President Donald Trump touted the United States’ environmental health during a speech in coal country.
"I want clean air. I want crystal clean water. And we’ve got it. We’ve got the cleanest country in the planet right now," Trump said in an Aug. 21 rally in Charleston, W.Va. "There’s nobody cleaner than us, and it’s getting better and better."
Does the United States dominate when it comes to water and air quality? Let’s take a look.
The Environmental Performance Index is the go-to source for questions on environmental quality. Yale and Columbia University researchers teamed up with the World Economic Forum in 2018 to compile the data.
Using 10 categories, they ranked the United States 27th. On air it ranks 10th and on water, 29th. Among wealthy democracies, the United States ranks toward the bottom, according to Zachary Wendling, principal investigator at the Environmental Performance Index.
Switzerland ranked first on the overall index, Barbados ranked first on air quality, and eight European countries tied for first on water. European countries, Canada, Australia, New Zealand, Taiwan and Japan tend to top the United States in environmental performance.
The air quality ranking is broken up into three parts. On indoor air quality, the United States ranks first. We don’t cook by burning biomass, so that isn’t surprising, Jeffrey Geddes, a Boston University professor who studies air quality, told us.
The United States ranks 88th on exposure to particulate matter, which Geddes called "a really good indicator for health effects from air pollution."
The scientists used satellites and ground-based measurements to collect the data for 228 countries and territories dating from 2008 to 2015. That predates Trump. In general, however, changes between 2018 scores and the baseline (roughly 10 years earlier) are mixed and small, Wendling said.
The Environmental Protection Agency’s own research shows a continued decline in air pollutants from 1990. But experts said Trump’s deregulatory practices may have the opposite effect.
"Deregulation of automobile emissions standards will increase air pollution, particularly in dense urban areas," said Elizabeth Albright, an environmental science professor at Duke University.

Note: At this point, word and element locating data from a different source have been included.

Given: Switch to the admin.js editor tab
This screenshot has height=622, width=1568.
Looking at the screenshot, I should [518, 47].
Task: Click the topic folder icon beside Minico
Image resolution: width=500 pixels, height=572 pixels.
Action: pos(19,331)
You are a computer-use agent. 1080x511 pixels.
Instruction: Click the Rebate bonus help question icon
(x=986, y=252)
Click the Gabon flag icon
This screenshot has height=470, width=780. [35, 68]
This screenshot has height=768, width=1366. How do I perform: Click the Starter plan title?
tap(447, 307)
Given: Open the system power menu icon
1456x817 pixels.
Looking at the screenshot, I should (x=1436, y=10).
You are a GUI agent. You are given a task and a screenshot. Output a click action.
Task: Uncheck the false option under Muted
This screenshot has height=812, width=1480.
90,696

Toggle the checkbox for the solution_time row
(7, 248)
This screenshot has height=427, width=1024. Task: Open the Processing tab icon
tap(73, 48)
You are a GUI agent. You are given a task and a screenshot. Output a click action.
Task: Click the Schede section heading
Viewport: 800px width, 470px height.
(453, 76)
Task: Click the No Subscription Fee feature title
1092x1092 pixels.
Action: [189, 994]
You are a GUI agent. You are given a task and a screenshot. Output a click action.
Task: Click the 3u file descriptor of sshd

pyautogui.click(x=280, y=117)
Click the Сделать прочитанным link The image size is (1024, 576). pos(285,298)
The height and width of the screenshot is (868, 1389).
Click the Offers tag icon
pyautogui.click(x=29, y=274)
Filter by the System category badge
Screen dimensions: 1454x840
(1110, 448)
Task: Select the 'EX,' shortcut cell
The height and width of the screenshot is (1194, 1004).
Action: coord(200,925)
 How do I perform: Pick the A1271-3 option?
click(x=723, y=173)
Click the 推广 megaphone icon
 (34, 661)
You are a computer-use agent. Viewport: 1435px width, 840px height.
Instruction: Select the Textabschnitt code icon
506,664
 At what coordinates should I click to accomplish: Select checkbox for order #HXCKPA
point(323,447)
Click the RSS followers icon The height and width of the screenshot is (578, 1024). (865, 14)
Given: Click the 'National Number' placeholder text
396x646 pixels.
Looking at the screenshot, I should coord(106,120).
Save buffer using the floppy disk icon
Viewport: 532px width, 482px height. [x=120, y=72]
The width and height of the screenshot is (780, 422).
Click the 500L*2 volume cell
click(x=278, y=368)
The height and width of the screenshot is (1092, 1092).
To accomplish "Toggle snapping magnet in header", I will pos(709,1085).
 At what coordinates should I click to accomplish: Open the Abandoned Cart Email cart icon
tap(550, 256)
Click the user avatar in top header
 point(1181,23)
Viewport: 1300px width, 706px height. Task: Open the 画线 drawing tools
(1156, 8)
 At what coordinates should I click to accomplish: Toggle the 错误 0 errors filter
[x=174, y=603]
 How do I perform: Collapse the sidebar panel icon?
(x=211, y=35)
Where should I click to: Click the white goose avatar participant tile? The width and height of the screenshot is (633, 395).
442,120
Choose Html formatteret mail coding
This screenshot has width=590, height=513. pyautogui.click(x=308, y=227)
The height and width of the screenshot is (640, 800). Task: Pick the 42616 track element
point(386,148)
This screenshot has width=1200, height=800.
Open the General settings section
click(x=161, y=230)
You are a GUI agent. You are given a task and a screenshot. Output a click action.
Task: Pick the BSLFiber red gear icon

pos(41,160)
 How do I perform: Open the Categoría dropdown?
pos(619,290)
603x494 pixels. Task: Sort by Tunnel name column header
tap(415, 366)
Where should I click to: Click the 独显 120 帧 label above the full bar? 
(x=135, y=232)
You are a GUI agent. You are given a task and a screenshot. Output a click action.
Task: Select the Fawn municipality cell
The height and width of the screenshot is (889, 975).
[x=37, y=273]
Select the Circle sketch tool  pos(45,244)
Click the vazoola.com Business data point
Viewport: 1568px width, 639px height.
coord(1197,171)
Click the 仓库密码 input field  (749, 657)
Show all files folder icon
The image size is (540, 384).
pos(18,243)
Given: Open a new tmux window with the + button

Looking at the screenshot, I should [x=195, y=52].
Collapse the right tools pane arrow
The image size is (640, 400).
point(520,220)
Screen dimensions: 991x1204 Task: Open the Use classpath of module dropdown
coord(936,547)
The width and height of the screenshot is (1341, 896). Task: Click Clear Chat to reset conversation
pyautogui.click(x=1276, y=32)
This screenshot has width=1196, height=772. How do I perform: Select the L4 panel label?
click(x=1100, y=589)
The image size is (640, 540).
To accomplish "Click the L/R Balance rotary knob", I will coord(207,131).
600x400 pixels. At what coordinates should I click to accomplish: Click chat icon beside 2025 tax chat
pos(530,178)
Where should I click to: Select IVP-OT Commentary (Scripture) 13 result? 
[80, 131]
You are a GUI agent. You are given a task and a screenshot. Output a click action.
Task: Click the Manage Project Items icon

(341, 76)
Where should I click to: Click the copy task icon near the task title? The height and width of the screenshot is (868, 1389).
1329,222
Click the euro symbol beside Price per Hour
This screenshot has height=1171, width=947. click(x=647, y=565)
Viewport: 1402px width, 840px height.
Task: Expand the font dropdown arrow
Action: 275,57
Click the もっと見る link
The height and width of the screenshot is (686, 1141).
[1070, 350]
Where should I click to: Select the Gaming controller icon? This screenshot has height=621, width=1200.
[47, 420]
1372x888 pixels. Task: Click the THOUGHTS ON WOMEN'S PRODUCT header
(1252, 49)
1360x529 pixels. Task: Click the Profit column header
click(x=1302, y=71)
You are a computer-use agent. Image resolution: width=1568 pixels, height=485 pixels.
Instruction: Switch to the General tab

The United States ranks 29th overall in water quality. In drinking water, it ranks first (alongside nine other countries) and in sanitation, 31st.
"For both drinking water and sanitation, the United States is performing okay in absolute terms, with about 3.3 disability-adjusted life-years lost per 100,000 people from risks due to unsafe drinking water, as compared to 6.4 for unsafe sanitation," Wendling said.
Wendling said the lower sanitation ranking might be explained by rural populations that rely on septic tanks, but there is enough uncertainty in the data that estimates for high-income countries should be treated with caution.
Experts said the United States still had a long ways to go before being ranked cleanest.
"Any idea we have the freshest water is entirely laughable," said Ashok Gadgil, an environmental engineering professor at Berkeley University.
"The U.S. does a very good job of producing relatively clean drinking water at very low cost, but we fall far short on our investments in water infrastructure investments—that was the case in Flint, and it also is the case in thousands of other water systems around the country," said Marc Edwards, a Virginia Tech environmental and water resources engineer. "Some people could argue it is clean enough for the price, but we are not the cleanest."
In 2016, 5,363 water systems serving 17.6 million people violated EPA's lead and copper rule, according to the Natural Resources Defense Council, an environmentalist non-profit group.
The White House did not respond our request for comment.
Trump said, "I want clean air. I want crystal clean water. And we’ve got it. We’ve got the cleanest country in the planet right now."
No ranking places the United States at the top of their list for cleanliness.
The United States has ample room to improve on air quality when it comes to other developed democracies. While some cities’ water systems violate domestic environmental standards, the United States overall ties for best when it comes to drinking water.
We rate this statement Mostly False.